Among the moves made by the Thai government was its ratification of the International Labor Organization’s Maritime Labor Convention and its Work in Fishing Convention. It also passed numerous fisheries sector reforms, including its Ministerial Regulation Prohibiting Children in Seafood Processing and its Royal Ordinance on Fisheries, which enhanced traceability systems of aquatic resources in Thailand. It also strengthened migrant worker recruitment regulations through revisions to its Labor Protection Act of 1998 and the Royal Ordinance on Foreign Worker Management (No. 2), according to the U.S. Deputy Undersecretary for International Affairs Thea Mei Lee.  
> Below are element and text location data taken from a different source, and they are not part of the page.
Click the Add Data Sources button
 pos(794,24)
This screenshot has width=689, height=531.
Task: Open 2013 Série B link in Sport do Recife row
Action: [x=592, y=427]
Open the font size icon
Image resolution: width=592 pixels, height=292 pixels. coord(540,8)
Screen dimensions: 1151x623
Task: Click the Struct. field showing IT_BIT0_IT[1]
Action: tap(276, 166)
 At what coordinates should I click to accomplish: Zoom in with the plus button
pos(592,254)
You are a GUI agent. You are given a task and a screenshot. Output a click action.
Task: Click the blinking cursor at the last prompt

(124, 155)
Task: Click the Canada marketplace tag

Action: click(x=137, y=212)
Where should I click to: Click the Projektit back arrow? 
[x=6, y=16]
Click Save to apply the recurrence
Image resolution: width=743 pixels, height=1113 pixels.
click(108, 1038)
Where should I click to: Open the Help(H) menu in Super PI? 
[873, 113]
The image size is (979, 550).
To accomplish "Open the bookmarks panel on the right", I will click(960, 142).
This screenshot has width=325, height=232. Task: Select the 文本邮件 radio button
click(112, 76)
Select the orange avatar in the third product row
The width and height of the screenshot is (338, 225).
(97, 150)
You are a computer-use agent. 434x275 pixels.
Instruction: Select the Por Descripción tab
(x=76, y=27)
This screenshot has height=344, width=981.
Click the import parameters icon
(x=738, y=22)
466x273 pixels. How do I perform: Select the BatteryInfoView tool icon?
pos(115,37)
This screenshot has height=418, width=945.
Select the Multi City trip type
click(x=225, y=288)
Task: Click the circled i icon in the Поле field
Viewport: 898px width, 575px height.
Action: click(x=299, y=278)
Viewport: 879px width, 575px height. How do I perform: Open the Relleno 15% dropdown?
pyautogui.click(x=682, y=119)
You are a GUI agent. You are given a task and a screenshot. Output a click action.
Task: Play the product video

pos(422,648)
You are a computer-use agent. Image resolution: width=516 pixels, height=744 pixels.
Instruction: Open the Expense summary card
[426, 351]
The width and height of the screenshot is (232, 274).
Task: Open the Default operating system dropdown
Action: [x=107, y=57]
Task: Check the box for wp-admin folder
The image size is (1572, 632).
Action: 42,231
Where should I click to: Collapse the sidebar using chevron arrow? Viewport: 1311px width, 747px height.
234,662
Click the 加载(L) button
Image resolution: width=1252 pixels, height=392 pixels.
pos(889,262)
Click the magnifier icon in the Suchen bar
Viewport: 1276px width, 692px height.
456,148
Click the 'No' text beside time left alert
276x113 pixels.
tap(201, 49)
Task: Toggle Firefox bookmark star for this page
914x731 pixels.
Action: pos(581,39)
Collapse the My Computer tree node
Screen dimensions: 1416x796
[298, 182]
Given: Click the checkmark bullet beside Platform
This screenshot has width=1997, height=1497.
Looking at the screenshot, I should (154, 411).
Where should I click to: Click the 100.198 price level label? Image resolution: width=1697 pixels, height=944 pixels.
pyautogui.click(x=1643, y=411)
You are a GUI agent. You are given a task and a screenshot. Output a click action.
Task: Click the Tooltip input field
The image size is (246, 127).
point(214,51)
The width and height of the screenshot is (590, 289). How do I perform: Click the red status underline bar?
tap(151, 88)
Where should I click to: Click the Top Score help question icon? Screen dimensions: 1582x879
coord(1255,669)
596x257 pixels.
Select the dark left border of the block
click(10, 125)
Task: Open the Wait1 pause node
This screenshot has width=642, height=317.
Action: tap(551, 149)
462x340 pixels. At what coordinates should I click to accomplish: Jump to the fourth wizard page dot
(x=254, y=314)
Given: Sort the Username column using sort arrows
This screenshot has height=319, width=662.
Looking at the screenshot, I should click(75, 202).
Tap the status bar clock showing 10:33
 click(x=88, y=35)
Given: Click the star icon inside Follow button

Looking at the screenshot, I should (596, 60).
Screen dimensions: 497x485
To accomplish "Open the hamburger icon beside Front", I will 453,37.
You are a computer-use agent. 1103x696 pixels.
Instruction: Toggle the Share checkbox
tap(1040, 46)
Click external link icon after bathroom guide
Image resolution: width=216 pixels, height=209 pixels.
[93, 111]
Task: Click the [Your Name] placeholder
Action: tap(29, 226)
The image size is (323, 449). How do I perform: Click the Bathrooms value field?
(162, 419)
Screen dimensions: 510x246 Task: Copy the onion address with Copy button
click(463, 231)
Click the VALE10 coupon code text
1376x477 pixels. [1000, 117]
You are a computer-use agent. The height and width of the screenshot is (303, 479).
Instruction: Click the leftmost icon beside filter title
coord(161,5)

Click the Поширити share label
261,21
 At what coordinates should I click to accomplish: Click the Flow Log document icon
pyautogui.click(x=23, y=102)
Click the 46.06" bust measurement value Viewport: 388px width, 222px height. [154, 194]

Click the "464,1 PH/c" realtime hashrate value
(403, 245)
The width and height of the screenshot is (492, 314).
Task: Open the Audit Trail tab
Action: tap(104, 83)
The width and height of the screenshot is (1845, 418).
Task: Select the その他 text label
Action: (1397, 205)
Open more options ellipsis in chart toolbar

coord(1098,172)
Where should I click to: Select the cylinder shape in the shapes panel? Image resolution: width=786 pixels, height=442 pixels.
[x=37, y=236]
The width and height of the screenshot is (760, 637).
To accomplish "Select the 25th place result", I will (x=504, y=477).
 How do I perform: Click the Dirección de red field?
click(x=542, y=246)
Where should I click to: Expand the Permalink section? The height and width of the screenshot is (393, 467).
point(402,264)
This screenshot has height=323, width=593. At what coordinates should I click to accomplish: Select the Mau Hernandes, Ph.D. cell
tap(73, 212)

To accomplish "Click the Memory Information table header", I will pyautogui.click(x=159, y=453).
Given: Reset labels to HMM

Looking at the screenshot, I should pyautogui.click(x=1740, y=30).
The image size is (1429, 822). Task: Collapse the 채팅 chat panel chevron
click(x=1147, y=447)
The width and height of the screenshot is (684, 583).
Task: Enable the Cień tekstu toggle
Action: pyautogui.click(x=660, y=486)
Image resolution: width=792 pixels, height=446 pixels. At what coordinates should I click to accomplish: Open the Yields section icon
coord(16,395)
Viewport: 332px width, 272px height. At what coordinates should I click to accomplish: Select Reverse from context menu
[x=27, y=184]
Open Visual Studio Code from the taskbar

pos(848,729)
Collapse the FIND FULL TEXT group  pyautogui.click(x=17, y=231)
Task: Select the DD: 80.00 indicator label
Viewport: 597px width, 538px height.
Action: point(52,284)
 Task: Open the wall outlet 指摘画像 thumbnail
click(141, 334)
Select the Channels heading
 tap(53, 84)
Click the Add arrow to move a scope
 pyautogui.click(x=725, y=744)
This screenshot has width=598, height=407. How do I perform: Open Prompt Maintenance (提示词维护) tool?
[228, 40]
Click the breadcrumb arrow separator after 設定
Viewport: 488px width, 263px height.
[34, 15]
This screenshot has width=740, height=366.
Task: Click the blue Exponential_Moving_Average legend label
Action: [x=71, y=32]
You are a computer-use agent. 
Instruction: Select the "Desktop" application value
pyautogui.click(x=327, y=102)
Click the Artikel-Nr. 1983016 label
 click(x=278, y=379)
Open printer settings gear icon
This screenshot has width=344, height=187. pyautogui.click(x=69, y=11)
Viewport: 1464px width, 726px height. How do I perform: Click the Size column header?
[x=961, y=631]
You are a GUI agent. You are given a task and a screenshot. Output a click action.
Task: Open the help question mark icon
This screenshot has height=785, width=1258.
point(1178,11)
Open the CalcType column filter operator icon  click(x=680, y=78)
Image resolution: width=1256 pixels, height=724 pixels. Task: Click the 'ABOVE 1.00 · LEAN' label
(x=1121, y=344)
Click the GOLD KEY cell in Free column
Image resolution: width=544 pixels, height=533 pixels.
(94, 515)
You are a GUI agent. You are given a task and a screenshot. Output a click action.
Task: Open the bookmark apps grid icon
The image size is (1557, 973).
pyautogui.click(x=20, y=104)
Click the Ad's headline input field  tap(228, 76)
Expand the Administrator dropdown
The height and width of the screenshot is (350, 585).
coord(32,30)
“Private-sector entities also acted against forced child labor by formalizing their supply chains, eliminating nearly all unregulated ‘shrimp sheds’ in which child labor and forced child labor were previously documented," Lee said in the DOL notice.

However, according to the Seafood Working Group, while the Thai government committed in 2022 to granting migrant workers the legal right to establish labor unions as part of its anti-trafficking efforts and adopted anti-trafficking measures intended to strengthen the identification of survivors of forced labor, it has not fulfilled obligations to make those policies effective. Thailand’s seafood industry has also made a concerted push to roll back many of the previously adopted reforms.

Nonetheless, the DOL said it had seen enough evidence of a curtailment of forced labor and child labor to make its recommendation that its rating of Thailand’s shrimp sector be upgraded.

“In 2023, Thai government officials, an industry trade group, workers' associations, international organizations, and nongovernmental organizations reported that incidents of forced child labor in shrimp processing had been reduced to no more than isolated cases,” it said. “DOL's review of available information corroborated that forced child labor in the production of shrimp had been significantly reduced to isolated incidents.”

Thailand exported 27,826 metric tons of shrimp to the U.S. in 2023, down from 36,791 MT in 2022 but still ranking it fifth in total volume.